Nicht nur die Radiotechnologien, auch das Verhalten der Hörer und Hörerinnen hat sich im Laufe der Zeit geändert. Doch gegen den technologischen Fortschritt ist die Nostalgie machtlos.
Kkkrrrkschhhh. . . . . können Sie es hören? Das ist Ihr altes Radio, das nach einem Sender sucht. Das Rädchen noch ein bisschen weiter nach rechts, und – zack! – da ertönt die Stimme von Sven Epiney. Ihr Radio hat SRF 1 gefunden.
Nun ist das neue Jahr zwei Wochen alt, und manch einer sucht mit seinem alten Küchenradio immer noch verzweifelt Sven Epineys Stimme. Denn die SRG hat ihre alten Ultrakurzwellen-Funkantennen, kurz UKW-Antennen, ausgeschaltet. Wer die Nachrichten hören will, muss auf die neue digitale DAB+-Technologie umrüsten. Bei dieser gibt es kein nostalgisches Radiorauschen mehr, sondern entweder Töne oder Stille.
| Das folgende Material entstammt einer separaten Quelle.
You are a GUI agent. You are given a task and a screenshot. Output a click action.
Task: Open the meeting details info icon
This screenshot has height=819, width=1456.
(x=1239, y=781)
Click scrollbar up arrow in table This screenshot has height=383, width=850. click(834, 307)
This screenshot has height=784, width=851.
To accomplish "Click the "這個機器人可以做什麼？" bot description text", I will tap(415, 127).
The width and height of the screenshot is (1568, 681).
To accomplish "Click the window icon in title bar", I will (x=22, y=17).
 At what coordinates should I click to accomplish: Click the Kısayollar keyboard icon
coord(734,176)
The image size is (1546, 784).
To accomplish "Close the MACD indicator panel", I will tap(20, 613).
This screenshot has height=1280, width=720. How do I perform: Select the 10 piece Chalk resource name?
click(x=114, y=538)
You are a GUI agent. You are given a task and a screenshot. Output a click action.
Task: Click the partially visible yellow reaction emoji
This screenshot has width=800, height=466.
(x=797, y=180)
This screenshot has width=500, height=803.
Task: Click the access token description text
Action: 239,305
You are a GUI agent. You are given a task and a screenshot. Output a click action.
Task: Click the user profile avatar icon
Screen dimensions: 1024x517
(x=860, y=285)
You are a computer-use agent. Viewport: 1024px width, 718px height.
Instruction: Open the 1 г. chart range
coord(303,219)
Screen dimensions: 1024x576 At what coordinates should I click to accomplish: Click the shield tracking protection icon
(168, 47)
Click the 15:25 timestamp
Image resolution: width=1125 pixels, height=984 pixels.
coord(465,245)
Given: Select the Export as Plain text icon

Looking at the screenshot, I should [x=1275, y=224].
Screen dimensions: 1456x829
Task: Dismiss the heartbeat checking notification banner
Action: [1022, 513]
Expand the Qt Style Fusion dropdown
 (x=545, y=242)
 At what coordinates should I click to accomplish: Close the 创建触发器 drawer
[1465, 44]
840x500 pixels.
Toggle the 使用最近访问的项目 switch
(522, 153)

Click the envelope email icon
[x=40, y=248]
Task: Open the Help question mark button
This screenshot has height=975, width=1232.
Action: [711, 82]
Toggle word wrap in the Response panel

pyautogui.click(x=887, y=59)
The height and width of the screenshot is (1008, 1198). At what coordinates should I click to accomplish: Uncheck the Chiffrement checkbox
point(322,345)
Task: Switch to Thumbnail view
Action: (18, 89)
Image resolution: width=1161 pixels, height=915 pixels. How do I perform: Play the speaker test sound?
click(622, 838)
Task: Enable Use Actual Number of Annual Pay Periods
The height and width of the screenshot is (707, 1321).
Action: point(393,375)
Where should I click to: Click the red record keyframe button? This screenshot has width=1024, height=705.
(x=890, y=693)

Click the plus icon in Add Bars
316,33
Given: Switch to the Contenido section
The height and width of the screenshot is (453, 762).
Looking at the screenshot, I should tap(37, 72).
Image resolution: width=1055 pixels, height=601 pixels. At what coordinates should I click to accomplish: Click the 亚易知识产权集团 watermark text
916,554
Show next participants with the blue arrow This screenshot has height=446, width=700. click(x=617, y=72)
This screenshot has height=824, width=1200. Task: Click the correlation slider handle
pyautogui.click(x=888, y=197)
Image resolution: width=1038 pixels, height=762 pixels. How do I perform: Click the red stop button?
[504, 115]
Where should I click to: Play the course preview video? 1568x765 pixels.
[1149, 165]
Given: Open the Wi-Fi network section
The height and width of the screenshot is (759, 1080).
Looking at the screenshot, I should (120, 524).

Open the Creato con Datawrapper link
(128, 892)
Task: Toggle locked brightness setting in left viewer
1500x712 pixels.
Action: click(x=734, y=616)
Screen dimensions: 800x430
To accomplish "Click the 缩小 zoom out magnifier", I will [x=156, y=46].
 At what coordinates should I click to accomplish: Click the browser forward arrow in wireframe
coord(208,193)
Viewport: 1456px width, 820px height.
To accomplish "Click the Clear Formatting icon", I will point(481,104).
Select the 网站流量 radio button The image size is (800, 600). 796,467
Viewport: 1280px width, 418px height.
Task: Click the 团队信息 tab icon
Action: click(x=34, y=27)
Es ist in der Geschichte des Radios nicht das erste Mal, dass eine neue Technologie eine alte ersetzt. Die UKW-Antennen wirken heute, wo junge Menschen Musik und Podcasts nur noch über Spotify hören, fast wie ein Relikt aus der Vergangenheit. Doch für das Schweizer Radio stellten sie einst eine kleine Revolution dar.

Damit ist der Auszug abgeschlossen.